• Written problem A: In the recollection of Richard Berger, what did he name as his model for speaking from a podium?
• Written problem B: Go on with the recollection of Richard Berger from the point where it stops, keeping its voice and manner.

** START Extracted text **

Every conversation I had with Richard Berger was a work of art. I visited him in order to talk with him, not to socialize. Having an inescapable inclination—“the sickness” as my old philosophy professor called it—toward big questions, I wanted to hear what he might say about things I pondered myself. I asked him about the meaning of the architectural space in one of his artworks, for example. Putting a question like that to Richard was always rewarded with unsuspected revelation. What he said was often dazzling and usually spiced with his uniquely acerbic wit. Remarking about his use of shadows in another piece, I suggested it invoked Plato’s Allegory of the Cave
. He was already there and said, “In moments of caprice, I’ve described this as Howdy Doody meets Plato.” Pure Berger
Later in that same conversation, Mircia Eliade’s linkage of the creative act with the sacred came up. I asked how he would place such an understanding in contemporary life. He replied, “It’s a good counter to our contemporary situation. Things that don’t have an immediate quantifiability tend to disappear. You have to learn language and grammar and a lot of things that can be evaluated and quantified, but ultimately, in order to be able to confront what’s priceless, you have to become a poet.”
The priceless is unquantifiable; that little leap, obvious if you think about it, is poetry. Poetry is compact magic—the perfect running catch, the aria that pierces the heart, the pause and then the gesture that says it all. It’s at the core of art at its best. Richard was not sentimental about it; he was lucid. Speaking about magic, he said, “I think it happens. Many of the times, when it exists, it’s not grandiose at all. You could think of the attribute of magic as the indelibility of the experience, as something you don’t forget.” This formulation, so concise in its way, might easily be passed over, but thinking about its implications would make for a fascinating journey. The refrain I was most used to hearing when I mentioned Richard to those who knew him was, “Oh, he’s a genius.”
In any exchange with Richard, a piece of magic might be tossed off that could be heard nowhere else. I often found myself wishing for the bottle that captures lightning. It’s not surprising that he was a fine writer. Over the years I published three of his pieces: “Pal”1, his poignant account of a relationship with a feral tomcat that’s clearly an analogue for Berger himself; “Elephanta”2, a journal excerpt from his travels in India; “To All Artists Known and Unknown,”3 his touching meditation on the death of a homeless artist.
It seems to me that Richard’s musical gifts played an integral role in the unpredictable delight of listening to him talk about anything. I knew little about his musical side, but I’ve learned that he played several instruments quite well and had a keen appreciation for a wide range of music. He was explicit in saying his model for speaking from a podium was the jazz solo. And it makes perfect sense to me that he would have a deep feeling for music. That sensibility rescued his eloquence from the dry intellectuality one runs across so frequently in academic discourse about art.
One of Richard’s former students told me how he’d been present at a heady panel discussion at SFAI about an artist’s work Richard found uninteresting. Berger wasn’t on the panel, but someone asked him to weigh in on the artist’s work. The student told me, with a touch of awe, that Richard improvised a masterpiece of specious elaboration on the spot. It must have been impressive because the artist himself thanked Berger. For those with ears to hear, it must have been a sly entertainment as well as a teaching.

** END Extracted text **
** START Data extract **

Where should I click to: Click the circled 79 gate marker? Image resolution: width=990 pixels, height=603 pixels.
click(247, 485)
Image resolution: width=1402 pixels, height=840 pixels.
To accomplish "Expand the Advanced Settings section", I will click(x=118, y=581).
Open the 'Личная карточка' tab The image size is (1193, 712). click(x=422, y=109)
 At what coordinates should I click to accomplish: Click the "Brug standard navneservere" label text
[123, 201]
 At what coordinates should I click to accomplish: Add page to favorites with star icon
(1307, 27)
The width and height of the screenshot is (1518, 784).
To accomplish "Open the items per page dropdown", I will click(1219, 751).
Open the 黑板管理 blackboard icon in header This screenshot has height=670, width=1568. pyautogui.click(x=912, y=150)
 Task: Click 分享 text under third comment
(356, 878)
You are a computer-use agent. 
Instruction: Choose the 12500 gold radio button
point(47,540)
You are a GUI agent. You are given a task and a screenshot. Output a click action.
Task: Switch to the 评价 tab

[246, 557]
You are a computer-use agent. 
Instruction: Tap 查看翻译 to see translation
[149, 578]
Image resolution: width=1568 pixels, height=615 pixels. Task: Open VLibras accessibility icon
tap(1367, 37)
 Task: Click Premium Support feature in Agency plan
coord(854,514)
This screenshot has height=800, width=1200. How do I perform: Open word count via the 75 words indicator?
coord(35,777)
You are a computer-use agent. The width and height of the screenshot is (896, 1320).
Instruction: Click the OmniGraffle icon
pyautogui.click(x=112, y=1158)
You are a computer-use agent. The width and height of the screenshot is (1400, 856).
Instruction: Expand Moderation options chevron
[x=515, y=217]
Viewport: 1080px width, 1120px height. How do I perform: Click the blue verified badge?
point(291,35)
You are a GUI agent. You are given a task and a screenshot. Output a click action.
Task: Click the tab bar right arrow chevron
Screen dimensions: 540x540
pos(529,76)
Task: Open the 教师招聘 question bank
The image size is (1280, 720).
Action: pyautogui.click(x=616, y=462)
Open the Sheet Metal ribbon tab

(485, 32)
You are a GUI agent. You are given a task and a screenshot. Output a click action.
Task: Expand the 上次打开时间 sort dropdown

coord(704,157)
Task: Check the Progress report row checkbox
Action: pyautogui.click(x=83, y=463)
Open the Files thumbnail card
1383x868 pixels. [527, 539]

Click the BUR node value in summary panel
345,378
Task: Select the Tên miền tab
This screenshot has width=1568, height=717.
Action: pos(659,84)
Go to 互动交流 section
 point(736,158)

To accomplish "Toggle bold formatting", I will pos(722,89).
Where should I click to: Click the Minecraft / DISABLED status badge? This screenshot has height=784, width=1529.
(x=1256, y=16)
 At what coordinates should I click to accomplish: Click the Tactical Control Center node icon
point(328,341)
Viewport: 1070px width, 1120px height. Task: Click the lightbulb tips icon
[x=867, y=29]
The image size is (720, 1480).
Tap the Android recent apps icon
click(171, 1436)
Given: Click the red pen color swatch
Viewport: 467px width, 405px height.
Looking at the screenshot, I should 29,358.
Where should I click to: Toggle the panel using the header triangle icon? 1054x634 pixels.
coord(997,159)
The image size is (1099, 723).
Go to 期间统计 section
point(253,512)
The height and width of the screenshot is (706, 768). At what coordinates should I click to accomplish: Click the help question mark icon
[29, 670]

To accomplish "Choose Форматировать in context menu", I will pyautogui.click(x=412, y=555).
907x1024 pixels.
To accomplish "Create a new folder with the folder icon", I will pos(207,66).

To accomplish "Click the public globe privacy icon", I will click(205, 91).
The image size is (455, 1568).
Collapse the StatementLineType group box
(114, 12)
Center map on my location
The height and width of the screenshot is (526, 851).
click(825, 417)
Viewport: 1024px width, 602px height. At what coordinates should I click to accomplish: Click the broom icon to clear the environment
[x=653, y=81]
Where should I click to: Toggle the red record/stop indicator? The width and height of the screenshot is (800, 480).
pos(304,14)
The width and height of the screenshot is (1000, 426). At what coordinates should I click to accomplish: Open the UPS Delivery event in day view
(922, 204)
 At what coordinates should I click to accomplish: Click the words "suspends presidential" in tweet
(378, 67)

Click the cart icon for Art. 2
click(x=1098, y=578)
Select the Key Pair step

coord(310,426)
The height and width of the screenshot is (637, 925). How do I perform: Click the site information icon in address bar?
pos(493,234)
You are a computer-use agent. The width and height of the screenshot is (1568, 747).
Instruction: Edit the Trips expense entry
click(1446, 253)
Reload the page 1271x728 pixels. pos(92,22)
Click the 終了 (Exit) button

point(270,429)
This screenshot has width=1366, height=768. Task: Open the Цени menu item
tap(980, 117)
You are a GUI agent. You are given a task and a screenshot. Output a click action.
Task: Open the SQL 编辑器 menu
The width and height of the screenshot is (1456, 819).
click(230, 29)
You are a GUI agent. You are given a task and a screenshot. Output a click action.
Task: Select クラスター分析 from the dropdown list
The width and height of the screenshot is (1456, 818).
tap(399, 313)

** END Data extract **

• Task result A: The jazz solo.

• Task result B:
Is there a relationship between suffering and depth? I suspect there is. Something kept me from asking certain kinds of questions with Richard. I don’t remember asking him about the physical traumas I dimly knew about. In approaching him I had my own insecurities to deal with. Like others I’m sure, at first I found him intimidating. He projected a forbidding aura of sheer physical presence, and one also sensed that with a thoughtless approach things could go poorly.
There had been physical trauma, but there was also the almost impossible situation of visual artists in contemporary life. In our first interview he remarked, “I find myself questioning what seems to be a pretty arcane cul de sac within which I’m working. In a moment of transient bitterness yesterday I described it as ‘squandering my imagination’ making these things that virtually nobody sees.”
In a later conversation, he reflected, “The idea that alone in my studio I would make a thing out of my own necessities and my own considerations and place it in the world and then judge its viability and its value based on whether or not somebody bought it—I just thought I don’t need that anymore. The notion that whatever this object is, it’s going to have to interface with a whole modality of validation that I find just basically to be business—and business with some dimension of predation and corruption and all that kind of stuff—I don’t think I need that. And I was never diligent about pursuing that kind of career stuff.”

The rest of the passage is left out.